It will help your child to see that when someone special dies things change, but that doesn’t mean it’s not ok. In the beginning the changes can feel strange and confusing, but you and your child can get used to them and find ways to be happy. Your family will continue to be ok and there are a lot of things that will remain normal.
Children need to have comforting feelings about the future and the good things it holds for them. However, they will need help and guidance in imagining the future. A child needs a caregiver who can help them envision and create a meaningful future with possibilities for happiness. Children can also benefit from maintaining a sense of connection to the deceased person and it’s important for them to be included in things you do to honor the person who died. However, this may be more about teaching them values and less about feelings of safety and support. What is more important for a child is maintaining a sense of security and normalcy in a world in which their friend or family member is no longer present.
When someone special dies, you may feel that you have lost your future. If so, your child will likely sense that. In order to help your child, you need to envision a life moving forward that has a sense of purpose, meaning and possibilities for joy and satisfaction.

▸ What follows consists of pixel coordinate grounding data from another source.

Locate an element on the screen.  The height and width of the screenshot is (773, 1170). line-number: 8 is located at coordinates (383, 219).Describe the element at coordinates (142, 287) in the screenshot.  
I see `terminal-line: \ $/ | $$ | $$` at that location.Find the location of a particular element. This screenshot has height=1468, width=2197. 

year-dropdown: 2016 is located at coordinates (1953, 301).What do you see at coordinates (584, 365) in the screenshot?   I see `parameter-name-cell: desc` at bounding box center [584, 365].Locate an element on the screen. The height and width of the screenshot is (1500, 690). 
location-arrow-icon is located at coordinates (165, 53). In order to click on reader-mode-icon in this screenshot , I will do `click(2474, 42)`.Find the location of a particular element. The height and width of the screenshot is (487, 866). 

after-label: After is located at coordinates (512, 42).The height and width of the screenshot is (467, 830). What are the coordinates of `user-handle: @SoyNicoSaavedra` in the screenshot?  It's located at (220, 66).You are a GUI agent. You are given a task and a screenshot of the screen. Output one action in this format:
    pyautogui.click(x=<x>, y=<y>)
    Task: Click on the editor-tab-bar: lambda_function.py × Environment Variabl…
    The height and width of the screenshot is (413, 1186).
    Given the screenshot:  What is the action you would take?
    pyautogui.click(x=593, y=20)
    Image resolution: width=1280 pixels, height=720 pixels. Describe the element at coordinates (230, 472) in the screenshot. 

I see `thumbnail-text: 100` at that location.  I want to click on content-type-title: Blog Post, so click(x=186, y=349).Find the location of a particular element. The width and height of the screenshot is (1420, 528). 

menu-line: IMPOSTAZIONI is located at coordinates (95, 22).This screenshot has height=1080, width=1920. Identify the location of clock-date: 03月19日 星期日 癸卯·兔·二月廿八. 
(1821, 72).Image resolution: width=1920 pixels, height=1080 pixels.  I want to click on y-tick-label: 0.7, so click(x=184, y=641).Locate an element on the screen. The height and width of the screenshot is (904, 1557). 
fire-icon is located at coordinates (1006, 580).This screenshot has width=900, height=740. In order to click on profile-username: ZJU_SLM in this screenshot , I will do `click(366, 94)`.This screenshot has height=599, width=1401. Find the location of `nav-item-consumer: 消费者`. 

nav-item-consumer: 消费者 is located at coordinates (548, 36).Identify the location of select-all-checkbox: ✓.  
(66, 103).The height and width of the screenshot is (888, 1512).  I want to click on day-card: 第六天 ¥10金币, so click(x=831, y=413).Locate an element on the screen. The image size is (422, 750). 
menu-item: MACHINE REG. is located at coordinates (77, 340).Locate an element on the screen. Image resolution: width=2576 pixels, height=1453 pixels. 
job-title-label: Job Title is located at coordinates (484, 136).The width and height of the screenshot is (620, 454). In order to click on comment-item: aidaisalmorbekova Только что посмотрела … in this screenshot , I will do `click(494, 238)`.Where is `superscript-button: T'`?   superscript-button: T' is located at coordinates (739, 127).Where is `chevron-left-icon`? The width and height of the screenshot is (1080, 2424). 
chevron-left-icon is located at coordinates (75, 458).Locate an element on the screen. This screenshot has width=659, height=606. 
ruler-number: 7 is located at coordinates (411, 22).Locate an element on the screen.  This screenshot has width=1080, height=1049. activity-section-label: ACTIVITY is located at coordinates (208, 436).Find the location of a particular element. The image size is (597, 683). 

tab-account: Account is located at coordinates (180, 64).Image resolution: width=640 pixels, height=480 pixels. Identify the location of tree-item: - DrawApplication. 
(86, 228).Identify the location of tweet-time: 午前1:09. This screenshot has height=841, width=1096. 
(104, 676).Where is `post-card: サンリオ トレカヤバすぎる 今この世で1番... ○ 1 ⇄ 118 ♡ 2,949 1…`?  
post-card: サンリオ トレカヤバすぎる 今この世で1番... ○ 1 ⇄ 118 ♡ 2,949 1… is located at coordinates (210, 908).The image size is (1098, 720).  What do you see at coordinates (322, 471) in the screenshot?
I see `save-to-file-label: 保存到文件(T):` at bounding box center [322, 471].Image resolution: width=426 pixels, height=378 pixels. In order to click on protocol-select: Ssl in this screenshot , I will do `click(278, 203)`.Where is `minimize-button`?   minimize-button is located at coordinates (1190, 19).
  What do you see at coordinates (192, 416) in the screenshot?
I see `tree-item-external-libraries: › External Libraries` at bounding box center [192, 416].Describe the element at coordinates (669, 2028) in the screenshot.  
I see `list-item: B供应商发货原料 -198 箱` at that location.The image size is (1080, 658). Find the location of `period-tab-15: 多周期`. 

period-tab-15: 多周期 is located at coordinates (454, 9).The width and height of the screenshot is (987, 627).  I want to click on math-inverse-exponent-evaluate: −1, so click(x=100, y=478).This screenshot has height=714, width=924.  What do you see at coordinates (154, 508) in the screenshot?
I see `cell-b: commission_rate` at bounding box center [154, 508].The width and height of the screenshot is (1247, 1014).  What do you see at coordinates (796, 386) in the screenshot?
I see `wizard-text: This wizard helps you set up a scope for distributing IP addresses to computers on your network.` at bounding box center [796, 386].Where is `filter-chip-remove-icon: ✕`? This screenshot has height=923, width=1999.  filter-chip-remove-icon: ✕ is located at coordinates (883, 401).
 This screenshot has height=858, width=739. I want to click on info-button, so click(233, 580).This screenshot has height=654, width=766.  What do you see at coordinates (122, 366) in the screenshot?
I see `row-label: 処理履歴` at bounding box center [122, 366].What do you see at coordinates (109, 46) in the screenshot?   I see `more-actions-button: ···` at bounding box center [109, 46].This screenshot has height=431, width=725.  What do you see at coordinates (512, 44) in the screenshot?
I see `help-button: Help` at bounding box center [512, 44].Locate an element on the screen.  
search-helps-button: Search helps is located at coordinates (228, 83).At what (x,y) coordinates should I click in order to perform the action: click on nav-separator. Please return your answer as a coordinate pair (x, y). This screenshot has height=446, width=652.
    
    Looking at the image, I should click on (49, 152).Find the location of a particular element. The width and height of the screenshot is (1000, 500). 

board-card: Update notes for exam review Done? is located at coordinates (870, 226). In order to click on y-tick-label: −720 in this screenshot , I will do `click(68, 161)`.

People who are grieving intensely can begin to think about how their lives can move forward in a positive way. You might ask yourself the question, “what do I want for myself in a world without my loved one?” Parents need to feel comfortable thinking about the future in this way. If you notice that you are having trouble with this, see if you can analyze it. Are you feeling survivor guilt? Does it feel somehow wrong for you to enjoy your life? If so, please practice self-compassion and remind yourself that you are not helping your deceased loved one by depriving yourself and your children.
Like adults, it’s important for children to start to envision their lives moving forward in a positive way. It’s important for them to have things to look forward to, just as they did before this loss. As a caregiver, you can help your child look forward to things in different ways. You can do this by talking about their future, by thinking of vacation plans, things they want to learn or do, places they want to go, or people they want to be with.
It will help your family if you find ways to keep lines of communication open and continue to discuss what is painful, as well as what you are looking forward to. This may be difficult if you are experiencing intense grief yourself. If so, this is another reason to find your way to feeling comfortable with your own grief. It will find its place and know grief will move around over time. If grief continues to be intense, you can still find times when you set it aside. You can remind yourself that your loved one would want you to do this and that your child needs you to do it.